● Task goal: Copy out the lines below word for word, everything from the line containing "Task: Click into the search query input field" down to the line containing "Action: pyautogui.click(x=384, y=247)", both included.

>> Start

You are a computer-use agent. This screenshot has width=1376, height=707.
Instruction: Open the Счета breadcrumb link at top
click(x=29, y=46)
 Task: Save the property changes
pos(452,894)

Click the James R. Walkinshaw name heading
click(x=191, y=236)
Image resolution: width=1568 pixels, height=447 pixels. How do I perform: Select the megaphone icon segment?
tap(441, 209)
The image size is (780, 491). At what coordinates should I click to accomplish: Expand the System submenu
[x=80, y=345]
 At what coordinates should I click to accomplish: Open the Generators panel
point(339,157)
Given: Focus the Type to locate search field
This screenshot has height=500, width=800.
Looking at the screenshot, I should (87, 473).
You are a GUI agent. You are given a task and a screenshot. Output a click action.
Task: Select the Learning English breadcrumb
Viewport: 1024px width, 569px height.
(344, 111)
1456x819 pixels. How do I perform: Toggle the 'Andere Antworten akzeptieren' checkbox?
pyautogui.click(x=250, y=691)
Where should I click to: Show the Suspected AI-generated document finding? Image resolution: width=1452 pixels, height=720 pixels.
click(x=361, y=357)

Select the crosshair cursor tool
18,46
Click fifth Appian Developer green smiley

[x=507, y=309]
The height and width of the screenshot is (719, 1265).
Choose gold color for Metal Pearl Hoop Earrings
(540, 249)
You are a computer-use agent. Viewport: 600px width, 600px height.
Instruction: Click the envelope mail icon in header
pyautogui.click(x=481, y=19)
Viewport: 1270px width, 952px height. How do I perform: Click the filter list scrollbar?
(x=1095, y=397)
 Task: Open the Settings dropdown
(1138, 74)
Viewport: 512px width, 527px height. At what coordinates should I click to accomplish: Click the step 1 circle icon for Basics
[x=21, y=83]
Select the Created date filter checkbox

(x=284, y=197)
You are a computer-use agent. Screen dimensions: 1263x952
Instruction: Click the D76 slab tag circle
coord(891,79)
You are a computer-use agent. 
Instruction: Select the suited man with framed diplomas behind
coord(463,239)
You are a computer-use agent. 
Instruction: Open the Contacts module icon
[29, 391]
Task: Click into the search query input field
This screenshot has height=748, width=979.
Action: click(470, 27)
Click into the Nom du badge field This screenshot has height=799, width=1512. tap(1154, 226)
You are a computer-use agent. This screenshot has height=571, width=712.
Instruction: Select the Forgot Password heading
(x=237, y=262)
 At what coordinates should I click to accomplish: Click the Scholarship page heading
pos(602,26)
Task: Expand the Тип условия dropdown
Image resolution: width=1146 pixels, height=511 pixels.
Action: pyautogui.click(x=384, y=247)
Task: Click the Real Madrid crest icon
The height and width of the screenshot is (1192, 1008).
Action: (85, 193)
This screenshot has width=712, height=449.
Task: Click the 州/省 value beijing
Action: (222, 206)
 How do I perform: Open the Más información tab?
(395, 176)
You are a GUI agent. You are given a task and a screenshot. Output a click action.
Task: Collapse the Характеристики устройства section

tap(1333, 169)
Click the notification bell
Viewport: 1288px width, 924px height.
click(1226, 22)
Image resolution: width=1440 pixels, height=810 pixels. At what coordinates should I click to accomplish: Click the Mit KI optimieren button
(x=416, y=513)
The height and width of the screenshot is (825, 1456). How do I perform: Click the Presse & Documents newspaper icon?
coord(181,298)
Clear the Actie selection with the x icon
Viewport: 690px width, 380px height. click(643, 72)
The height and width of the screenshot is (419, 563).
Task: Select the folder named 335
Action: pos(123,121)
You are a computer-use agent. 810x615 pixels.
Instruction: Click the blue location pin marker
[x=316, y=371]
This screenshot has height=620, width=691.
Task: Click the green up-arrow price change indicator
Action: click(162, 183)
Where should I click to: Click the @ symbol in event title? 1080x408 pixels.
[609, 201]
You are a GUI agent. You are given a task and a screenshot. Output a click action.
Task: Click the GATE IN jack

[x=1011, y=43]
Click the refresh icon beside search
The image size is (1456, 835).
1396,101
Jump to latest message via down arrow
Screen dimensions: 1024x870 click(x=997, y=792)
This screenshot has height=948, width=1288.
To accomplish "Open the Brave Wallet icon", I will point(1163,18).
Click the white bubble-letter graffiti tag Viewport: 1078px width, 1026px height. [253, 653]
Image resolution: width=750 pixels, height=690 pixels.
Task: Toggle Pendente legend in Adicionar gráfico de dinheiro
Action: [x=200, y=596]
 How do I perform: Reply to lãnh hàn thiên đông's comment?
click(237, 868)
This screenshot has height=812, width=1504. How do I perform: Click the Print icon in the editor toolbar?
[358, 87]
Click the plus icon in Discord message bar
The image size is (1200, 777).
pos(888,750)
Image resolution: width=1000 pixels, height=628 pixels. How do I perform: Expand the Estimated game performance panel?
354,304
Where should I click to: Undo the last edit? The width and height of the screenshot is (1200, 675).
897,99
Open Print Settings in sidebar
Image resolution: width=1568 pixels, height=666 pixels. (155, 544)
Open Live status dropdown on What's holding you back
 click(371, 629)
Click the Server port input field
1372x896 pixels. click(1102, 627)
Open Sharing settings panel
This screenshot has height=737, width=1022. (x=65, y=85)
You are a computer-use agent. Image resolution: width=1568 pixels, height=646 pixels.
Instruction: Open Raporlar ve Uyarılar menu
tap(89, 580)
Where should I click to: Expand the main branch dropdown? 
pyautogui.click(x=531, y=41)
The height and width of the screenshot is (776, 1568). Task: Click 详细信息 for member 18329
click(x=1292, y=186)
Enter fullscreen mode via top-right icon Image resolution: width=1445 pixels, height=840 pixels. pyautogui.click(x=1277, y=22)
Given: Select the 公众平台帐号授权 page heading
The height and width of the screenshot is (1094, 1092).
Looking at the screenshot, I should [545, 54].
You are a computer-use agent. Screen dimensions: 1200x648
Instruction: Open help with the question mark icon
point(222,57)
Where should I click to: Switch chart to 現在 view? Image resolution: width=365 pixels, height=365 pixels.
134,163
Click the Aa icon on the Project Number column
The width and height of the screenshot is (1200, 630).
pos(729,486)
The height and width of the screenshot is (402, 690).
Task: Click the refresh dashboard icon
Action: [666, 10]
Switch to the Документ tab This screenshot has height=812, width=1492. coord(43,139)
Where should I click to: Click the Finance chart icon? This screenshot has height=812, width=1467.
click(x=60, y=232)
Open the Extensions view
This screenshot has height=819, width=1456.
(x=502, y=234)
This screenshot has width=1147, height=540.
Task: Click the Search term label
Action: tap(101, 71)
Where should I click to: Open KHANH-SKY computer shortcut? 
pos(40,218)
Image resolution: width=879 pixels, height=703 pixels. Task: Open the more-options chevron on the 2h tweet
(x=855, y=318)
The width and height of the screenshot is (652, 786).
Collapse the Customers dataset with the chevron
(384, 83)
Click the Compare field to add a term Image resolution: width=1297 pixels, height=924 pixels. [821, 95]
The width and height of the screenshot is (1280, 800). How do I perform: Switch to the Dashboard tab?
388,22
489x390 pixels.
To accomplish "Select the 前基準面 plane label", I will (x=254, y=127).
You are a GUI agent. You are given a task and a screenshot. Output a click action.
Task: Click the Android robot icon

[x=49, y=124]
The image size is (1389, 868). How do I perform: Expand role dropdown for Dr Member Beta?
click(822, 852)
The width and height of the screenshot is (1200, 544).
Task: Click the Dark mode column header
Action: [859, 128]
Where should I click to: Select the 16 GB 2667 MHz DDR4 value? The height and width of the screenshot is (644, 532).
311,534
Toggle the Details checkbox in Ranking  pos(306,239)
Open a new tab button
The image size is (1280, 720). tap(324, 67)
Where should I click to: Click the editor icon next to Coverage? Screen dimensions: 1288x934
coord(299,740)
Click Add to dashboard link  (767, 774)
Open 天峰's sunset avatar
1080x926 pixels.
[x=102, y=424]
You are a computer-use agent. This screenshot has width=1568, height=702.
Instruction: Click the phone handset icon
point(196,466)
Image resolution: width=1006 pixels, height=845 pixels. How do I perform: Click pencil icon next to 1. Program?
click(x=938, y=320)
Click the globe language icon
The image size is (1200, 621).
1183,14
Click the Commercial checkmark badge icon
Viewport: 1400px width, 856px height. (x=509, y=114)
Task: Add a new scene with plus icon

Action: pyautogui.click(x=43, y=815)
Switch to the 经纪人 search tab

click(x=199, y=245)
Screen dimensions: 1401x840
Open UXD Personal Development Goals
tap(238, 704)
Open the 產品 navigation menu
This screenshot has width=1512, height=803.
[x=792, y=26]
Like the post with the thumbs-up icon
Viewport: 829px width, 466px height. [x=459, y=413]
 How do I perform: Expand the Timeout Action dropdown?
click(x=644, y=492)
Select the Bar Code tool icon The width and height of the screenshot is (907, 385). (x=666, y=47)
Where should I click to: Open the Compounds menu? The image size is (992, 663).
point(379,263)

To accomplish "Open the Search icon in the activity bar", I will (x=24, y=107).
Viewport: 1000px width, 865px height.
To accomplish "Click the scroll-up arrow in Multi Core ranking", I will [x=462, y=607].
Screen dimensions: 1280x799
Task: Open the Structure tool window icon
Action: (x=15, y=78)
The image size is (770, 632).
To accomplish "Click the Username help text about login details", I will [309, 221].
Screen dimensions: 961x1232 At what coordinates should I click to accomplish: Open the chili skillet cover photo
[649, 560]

>> End

● Full solution:
Task: Click into the search query input field
This screenshot has height=748, width=979.
Action: click(470, 27)
Click into the Nom du badge field This screenshot has height=799, width=1512. tap(1154, 226)
You are a computer-use agent. This screenshot has height=571, width=712.
Instruction: Select the Forgot Password heading
(x=237, y=262)
 At what coordinates should I click to accomplish: Click the Scholarship page heading
pos(602,26)
Task: Expand the Тип условия dropdown
Image resolution: width=1146 pixels, height=511 pixels.
Action: pyautogui.click(x=384, y=247)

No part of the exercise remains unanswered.